(Data in this exercise begins)

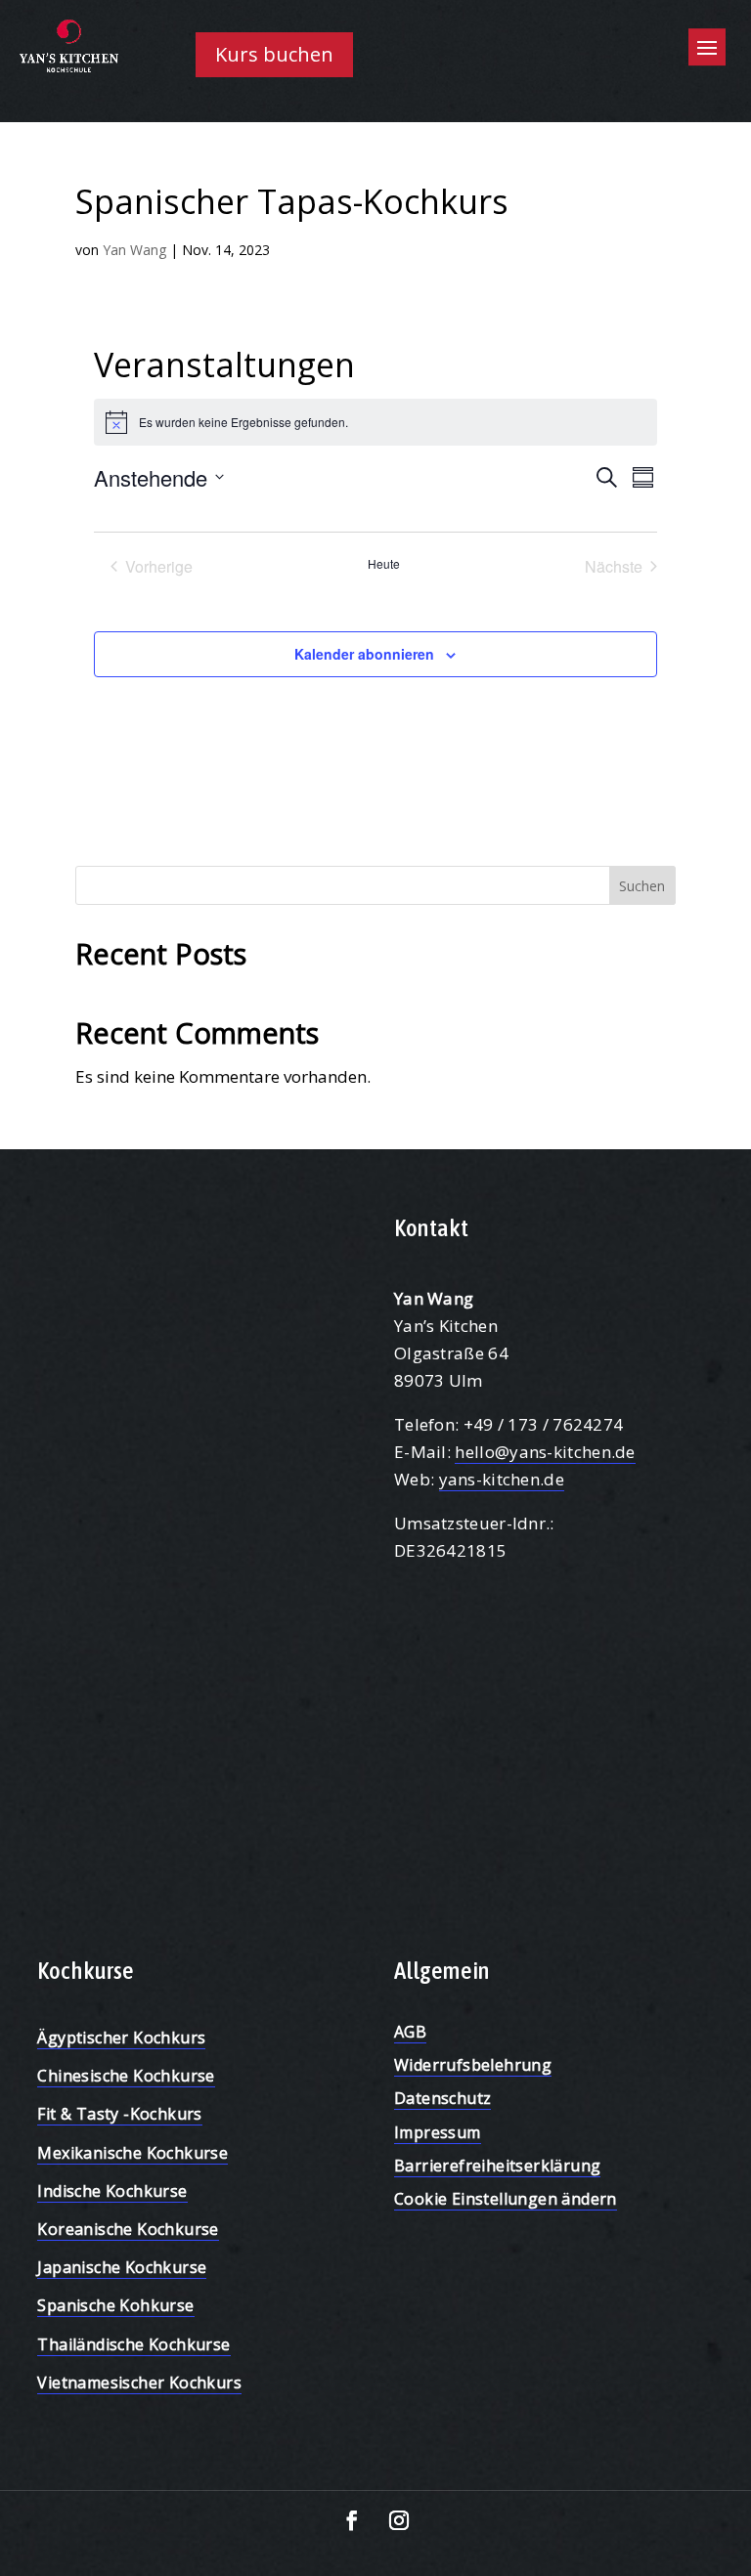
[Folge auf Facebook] (352, 2520)
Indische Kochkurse (112, 2191)
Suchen (642, 886)
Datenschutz (442, 2098)
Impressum (437, 2132)
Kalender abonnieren (364, 654)
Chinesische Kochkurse (125, 2075)
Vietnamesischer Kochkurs (139, 2382)
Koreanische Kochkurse (127, 2229)
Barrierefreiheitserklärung (497, 2165)
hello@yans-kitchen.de (545, 1451)
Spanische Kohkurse (115, 2305)
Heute (384, 564)
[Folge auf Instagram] (399, 2520)
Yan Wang (134, 249)
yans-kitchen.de (502, 1479)
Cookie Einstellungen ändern (505, 2199)
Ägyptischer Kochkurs (121, 2037)
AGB (410, 2031)
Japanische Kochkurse (121, 2267)
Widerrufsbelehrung (473, 2065)
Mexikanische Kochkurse (132, 2153)
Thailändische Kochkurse (133, 2344)
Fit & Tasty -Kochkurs (119, 2114)
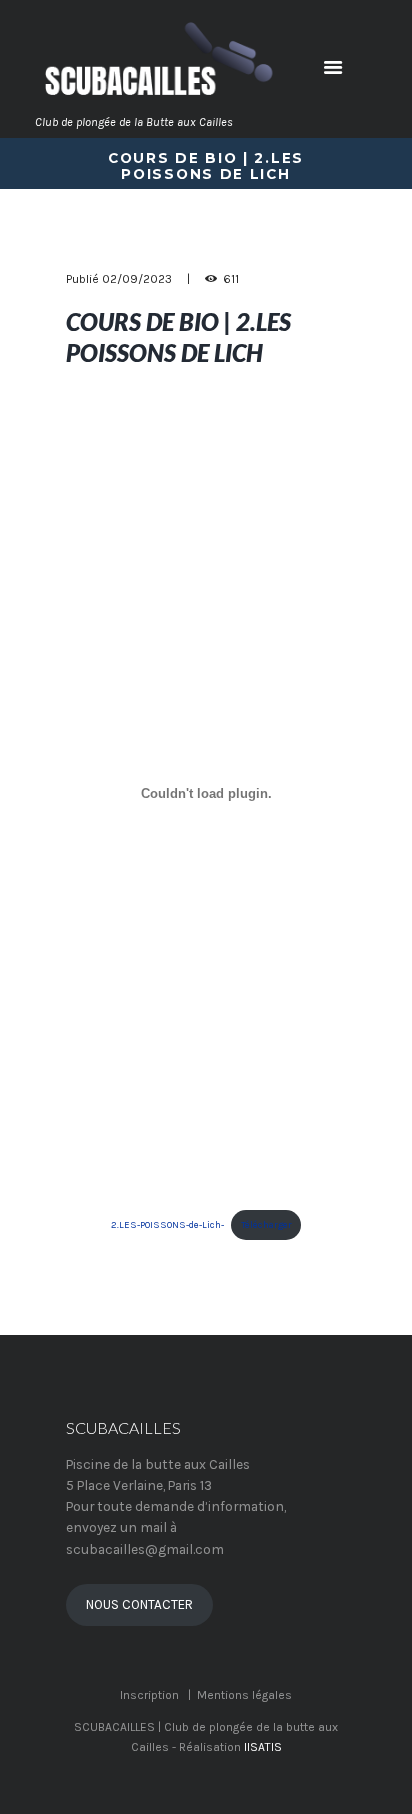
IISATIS (263, 1747)
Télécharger (266, 1224)
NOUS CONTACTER (139, 1604)
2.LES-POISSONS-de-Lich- (167, 1224)
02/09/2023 (137, 279)
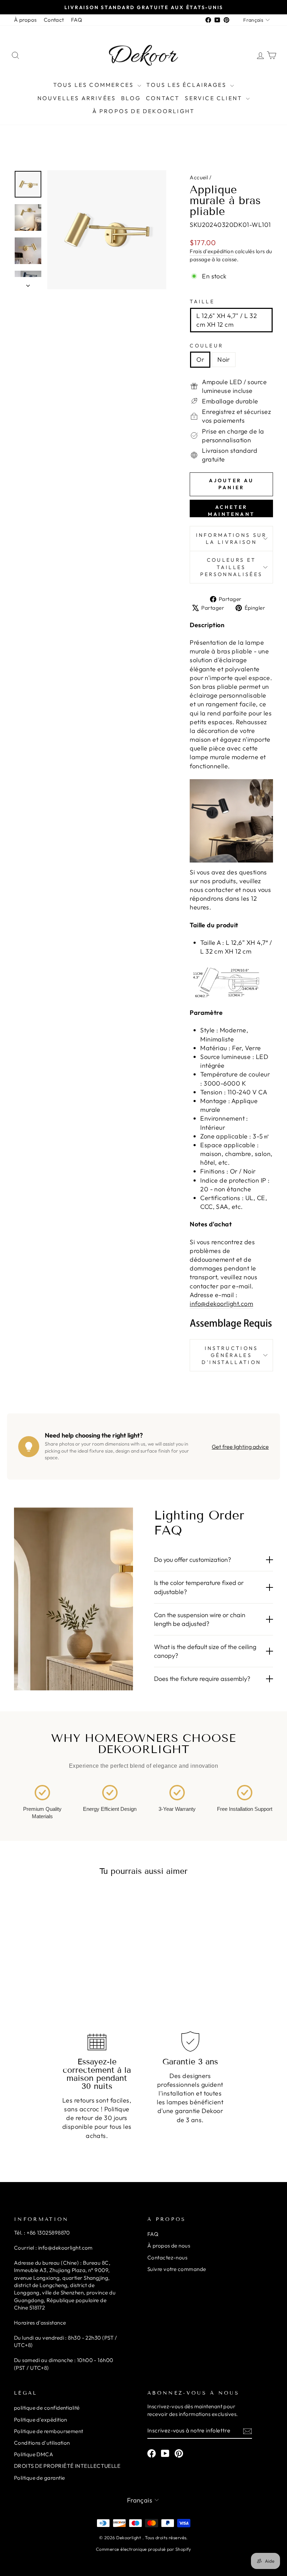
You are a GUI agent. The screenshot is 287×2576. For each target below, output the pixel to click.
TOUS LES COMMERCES (94, 84)
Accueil (199, 177)
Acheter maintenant (231, 510)
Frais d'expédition (211, 251)
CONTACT (163, 98)
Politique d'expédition (40, 2419)
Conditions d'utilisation (42, 2442)
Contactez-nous (167, 2257)
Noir (223, 359)
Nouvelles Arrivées (76, 98)
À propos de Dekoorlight (143, 111)
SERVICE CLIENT (214, 98)
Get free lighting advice (240, 1446)
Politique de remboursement (48, 2431)
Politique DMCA (33, 2454)
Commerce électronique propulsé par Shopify (143, 2549)
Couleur (206, 345)
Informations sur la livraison (231, 538)
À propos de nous (168, 2245)
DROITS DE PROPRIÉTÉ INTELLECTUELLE (67, 2466)
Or (200, 359)
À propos (25, 19)
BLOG (131, 98)
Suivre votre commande (176, 2269)
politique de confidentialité (47, 2407)
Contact (54, 19)
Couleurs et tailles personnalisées (231, 567)
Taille (202, 301)
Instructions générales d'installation (231, 1355)
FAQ (76, 19)
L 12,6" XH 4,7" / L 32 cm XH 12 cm (226, 320)
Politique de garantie (39, 2477)
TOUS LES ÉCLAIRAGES (187, 84)
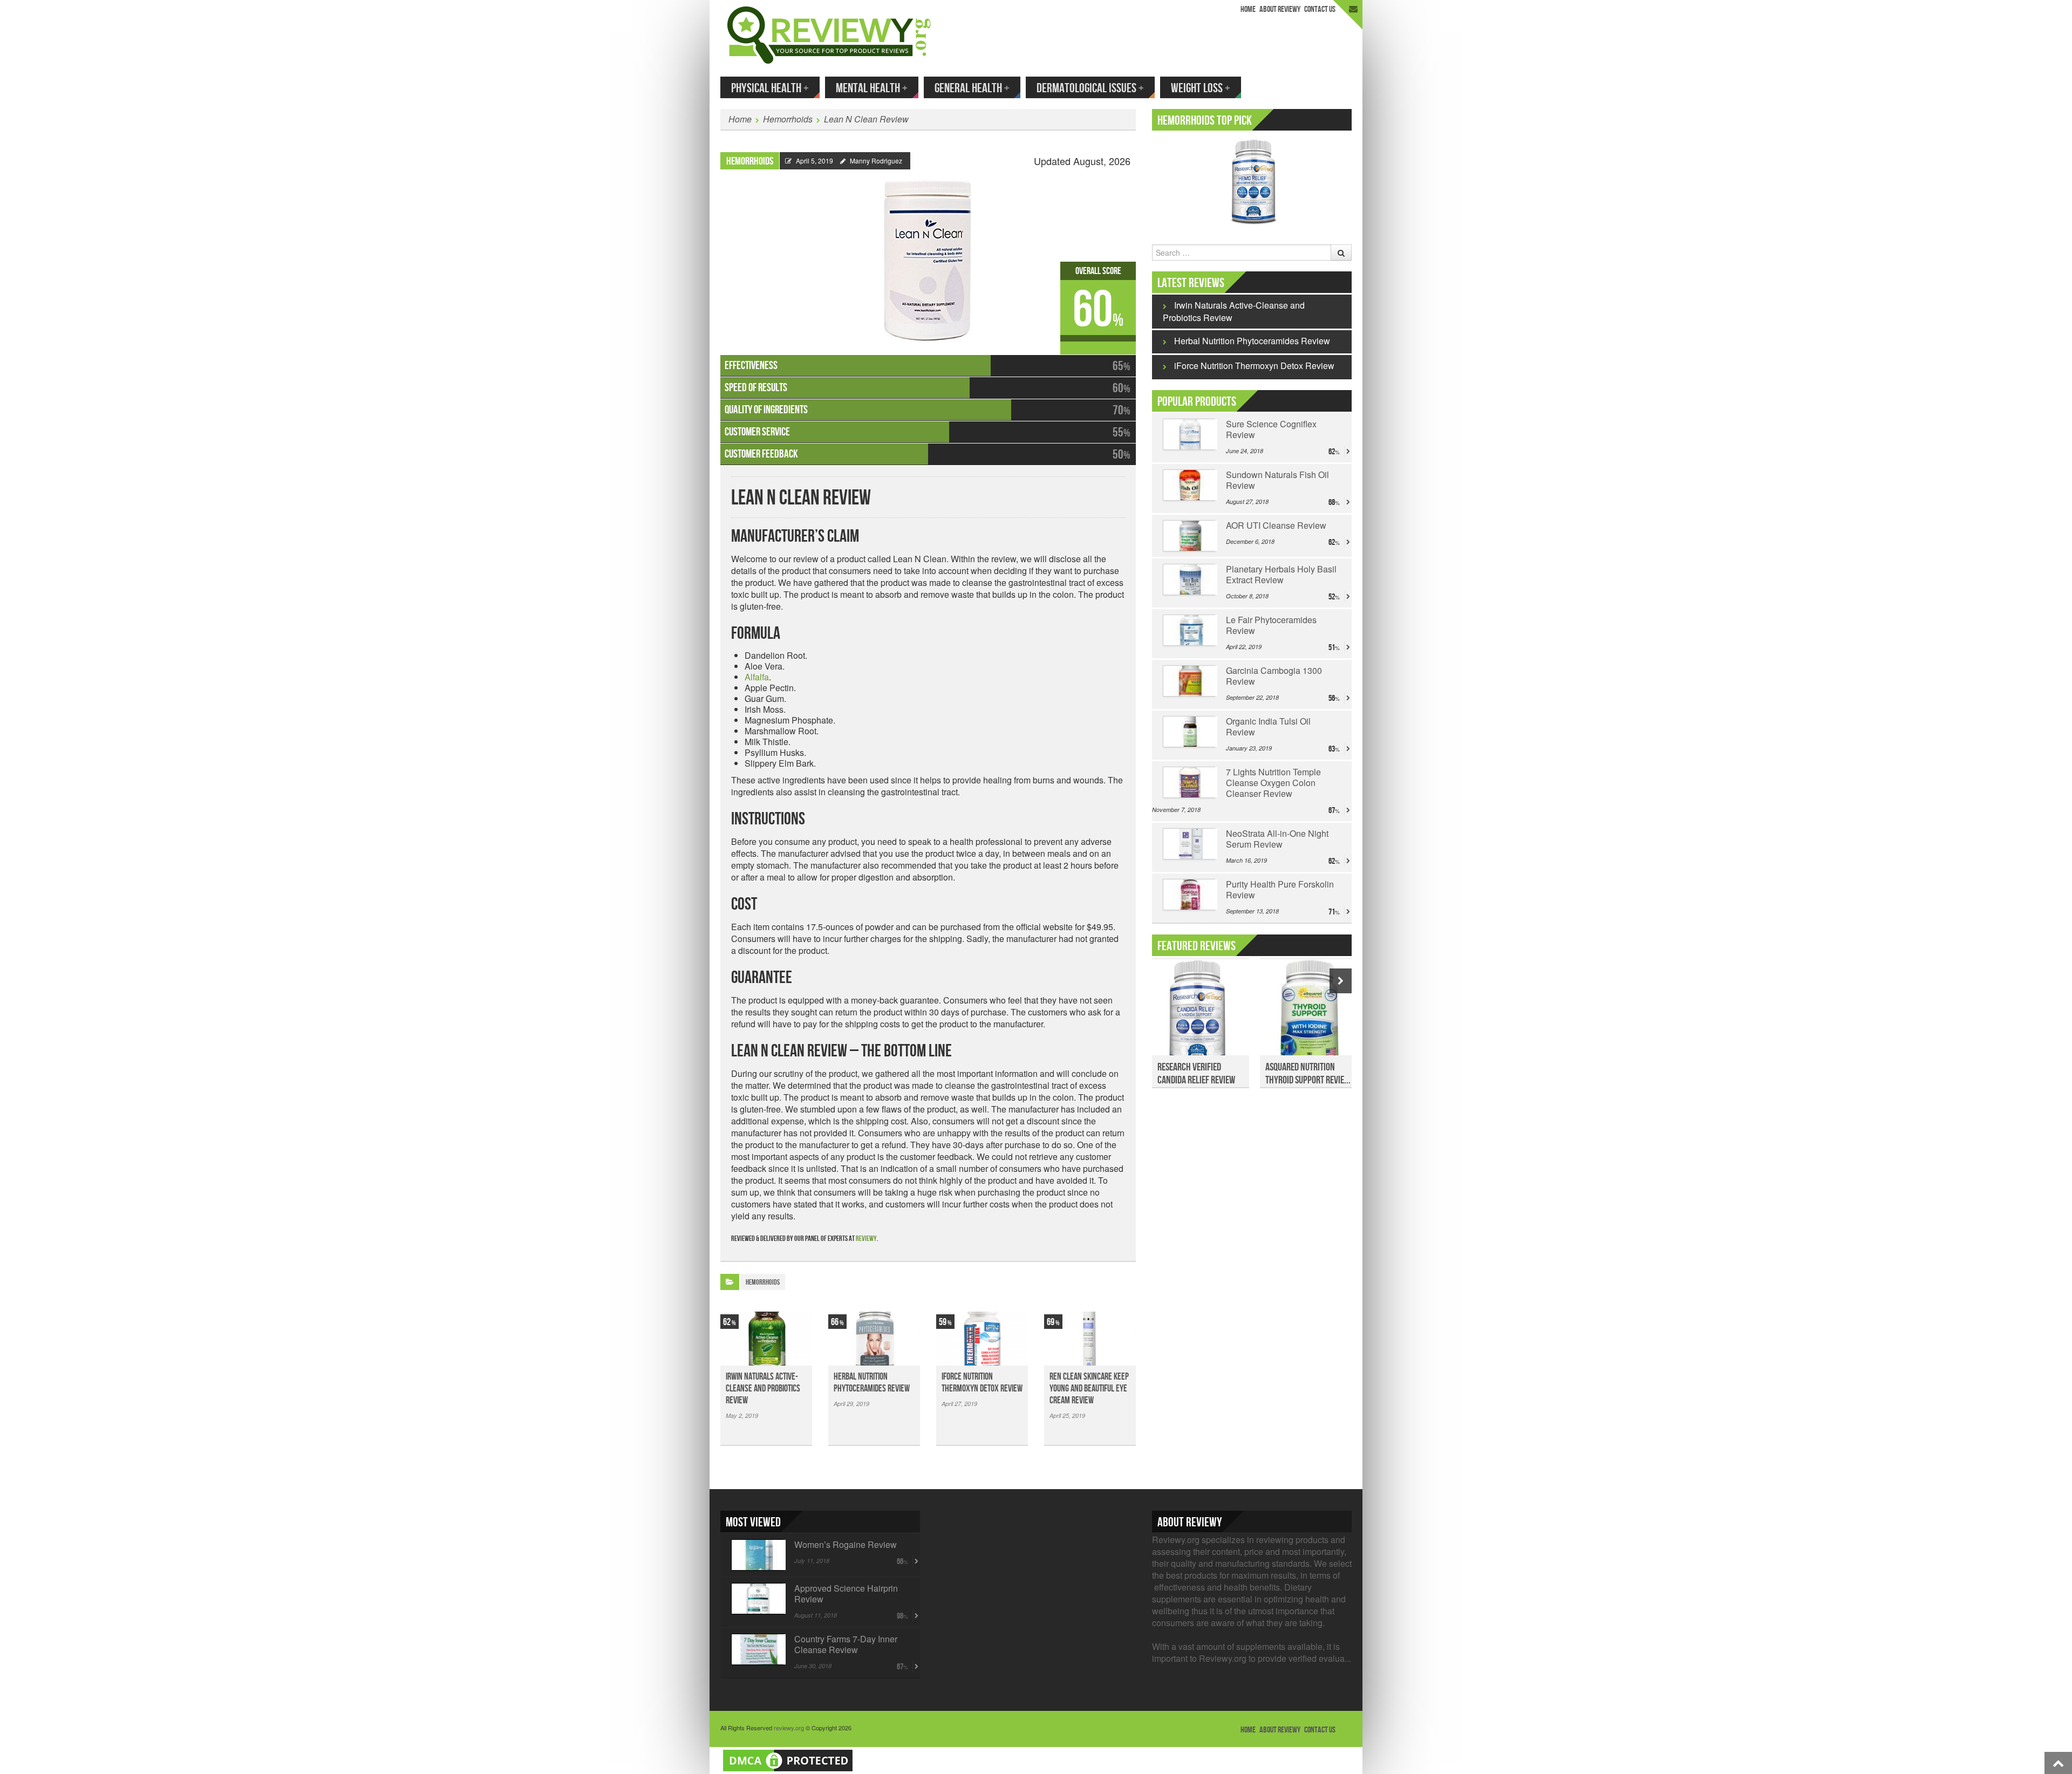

(Data in this exercise ends)

[Task prompt]
A line counts if it includes the string "TOUS". State how many such lines the entries have, with no other text.

[Solution to this task]
2